We hold that (1) the lack of public announcement did violate Hawaii’s nonjudicial foreclosure statute, and (2) this defect was a deceptive practice under state law. Accordingly, we affirm the bankruptcy court’s avoidance of the foreclosure sale. However, we remand to the bankruptcy court for a proper calculation of attorneys’ fees and damages under HRS § 480-13.
I BACKGROUND
In 2002, Margery Kanamu-Kalehuanani Kekauoha-Alisa (Debtor) refinanced a mortgage on her property on Hawaii Island and executed a promissory note to Ameriquest Mortgage Company in the amount of $127,500. Debtor defaulted on her loan eight times, causing Ameriquest to initiate foreclosure proceedings in early 2005. On April 6, 2005 Ameriquest assigned its interest in the mortgage to WM Specialty Mortgage LLC, which later be *1086 came JPMC Mortgage, the named party in this action. The assignment notwithstanding, Ameriquest continued to service Debt- or’s mortgage (hereafter, Ameriquest and JPMC Mortgage are referred to collectively as “Lenders”). A foreclosure sale was scheduled for May 13, 2005.

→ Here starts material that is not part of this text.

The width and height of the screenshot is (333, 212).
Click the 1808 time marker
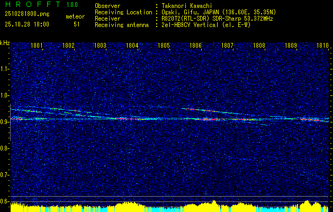259,46
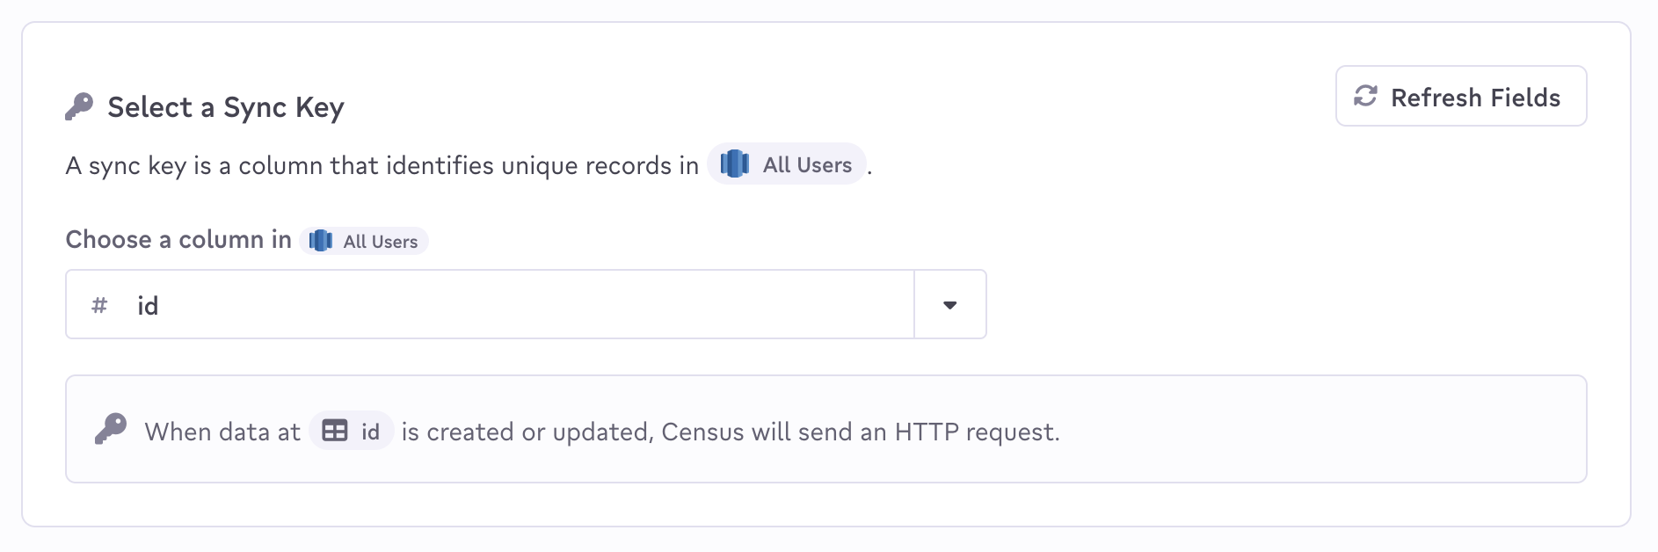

On May 10, 2005, three days before the scheduled foreclosure sale, Debtor filed for Chapter 13 bankruptcy, triggering an automatic stay of the sale. To comply with the stay, a law firm employed by Lenders postponed the scheduled foreclosure sale. HRS § 667-5 1 authorizes a foreclosure sale to be “postponed from time to time by public announcement made by the mortgagee or by a person acting on the mortgagee’s behalf.” The law firm properly announced the postponement of the sale three times from May 13, 2005 until September 23, 2005.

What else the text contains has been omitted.